Types of web development

1. Front-end development
2. Back-end development
3. Full-stack development

Front-end development

The part of a website where the user interacts directly is termed as front end. This involves designing the structure, layout, and behavior of the website It is also referred to as the ‘client side’ of the application.

The part of the website that users see and interact with. This includes designing the layout, structure, and behavior of the website. 

Frontend Technologies

1. HTML: HTML stands for HyperText Markup Language. It is used to design the front end portion of web pages using markup language. It acts as a skeleton for a website since it is used to make the structure of a website.
2. CSS: Cascading Style Sheets fondly referred to as CSS is a simply designed language intended to simplify the process of making web pages presentable. It is used to style our website.
3. JavaScript: JavaScript is a scripting language used to provide a dynamic behavior to our website.
4. Bootstrap: Bootstrap is a free and open-source tool collection for creating responsive websites and web applications. It is the most popular CSS framework for developing responsive, mobile-first websites. Nowadays, the websites are perfect for all browsers (IE, Firefox, and Chrome) and for all sizes of screens (Desktop, Tablets, Phablets, and Phones).

Frontend Frameworks

• React.js : A popular JavaScript library for building dynamic, component-based user interfaces.
• Angular : A full-fledged framework for building single-page applications (SPAs), with features like two-way data binding and dependency injection.
• Vue.js : A progressive JavaScript framework that is flexible and can be used for building both simple and complex user interfaces.

Back-end development

The server-side software that focuses on what users can't see on the website. This includes databases, application programming interfaces (APIs), and architecture. 

The Backbone of the Web. Backend is the server side of a website. It is part of the website that users cannot see and interact with. It is the portion of software that does not come in direct contact with the users. It is used to store and arrange data.

Server-side Programming Languages-

• PHP: PHP is a server-side scripting language designed specifically for web development.
• Java: Java is one of the most popular and widely used programming languages. It is highly scalable.
• Python: Python is a programming language that lets you work quickly and integrate systems more efficiently.
• Node.js: Node.js is an open source and cross-platform runtime environment for executing JavaScript code outside a browser.
• Ruby: Ruby is a dynamic, reflective, object-oriented, general-purpose programming language.
• C# : C# is a high-level, general-purpose programming language developed by Microsoft.

Databases

1. MySQL
2. PostgreSQL
3. MongoDB
4. MariaDB
5. SQLite

Full-stack development

The practice of designing, building, and maintaining the entire software stack of a web application. This includes both the front-end and back-end components. 

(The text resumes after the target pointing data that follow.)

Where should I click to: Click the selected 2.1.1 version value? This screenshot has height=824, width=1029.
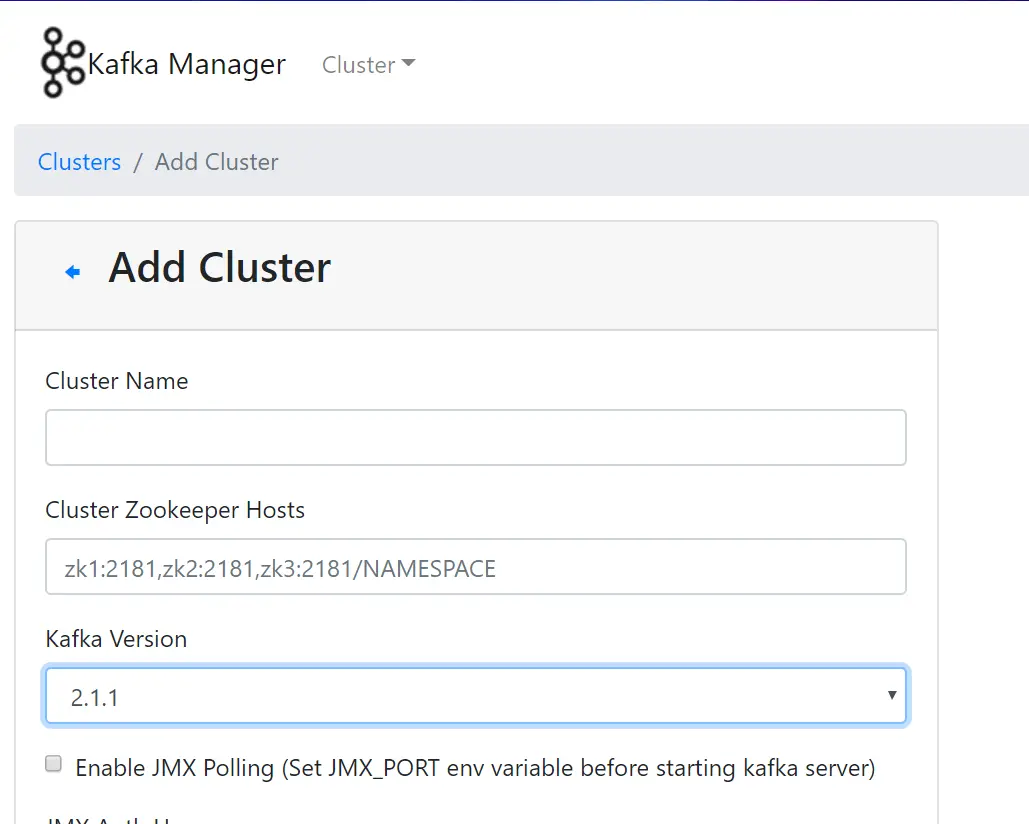point(95,697)
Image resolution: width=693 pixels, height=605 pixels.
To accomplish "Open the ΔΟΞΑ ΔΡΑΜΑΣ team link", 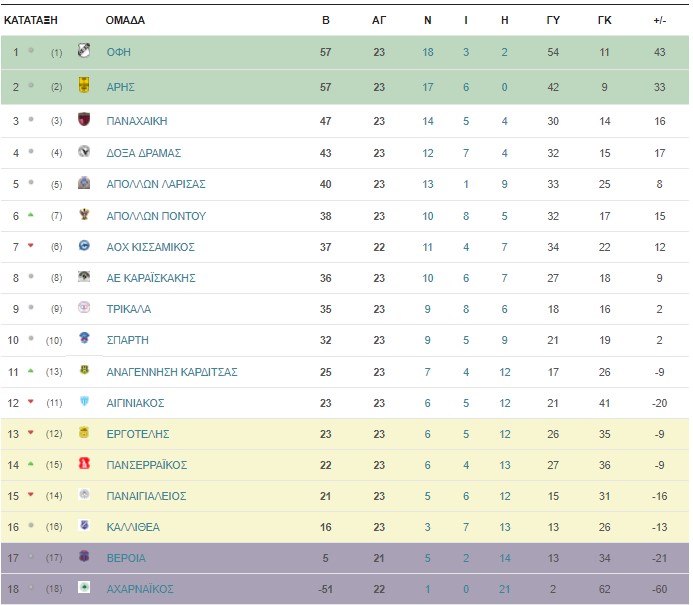I will tap(144, 153).
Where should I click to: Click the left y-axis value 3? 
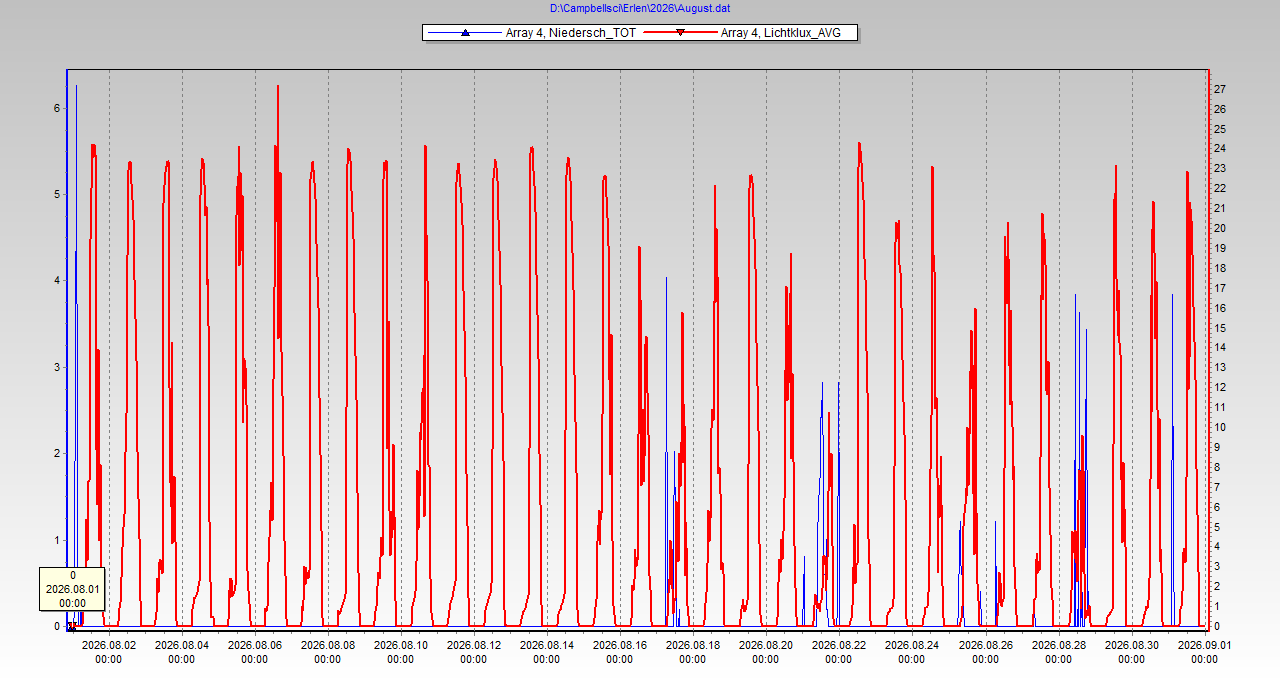57,367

Full-stack development refers to the practice of developing both the frontend and backend of a website or web application. Full-stack developers have a deep understanding of both areas and can build end-to-end solutions.

Full Stack Technologies:

• MERN Stack : MongoDB, Express.js, React, Node.js
• MEAN Stack : MongoDB, Express.js, Angular, Node.js
• JAMstack : JavaScript, APIs, Markup
• Django Stack : Django, MySQL/PostgreSQL, HTML/CSS/JavaScript
• Spring Boot Stack : Spring Boot, MySQL/PostgreSQL, Java
• LAMP Stack : Linux, Apache, MySQL, PHP
• LEMP Stack : Linux, Engine-X, MySQL, PHP

Web development life cycle 

1. Gathering information
2. Planning
3. Design and layout
4. Content creation
5. Development
6. Testing, review, and launch
7. Maintenance and updation

Databases-

1. Relational Database : 

RDBMS stands for Relational Database Management Systems. It is most popular database. In it, data is store in the form of row that is in the form of tuple. It contain numbers of table and data can be easily accessed because data is store in the table. This Model was proposed by E.F. Codd. 

A relational database is a way of storing and organizing data that emphasizes precision and interconnection. Imagine it as a well-organized filing cabinet, where each drawer (table) holds neatly filed records (rows) categorized by specific information (columns).

These tables are the building blocks of a relational database. Each one represents a different type of data, like customer information or product details, and every row in a table is a distinct record with its own unique identifier.

What truly sets relational databases apart is their reliance on Structured Query Language (SQL), a powerful tool for interacting with the stored data. Imagine SQL as the librarian who knows exactly where every piece of information resides.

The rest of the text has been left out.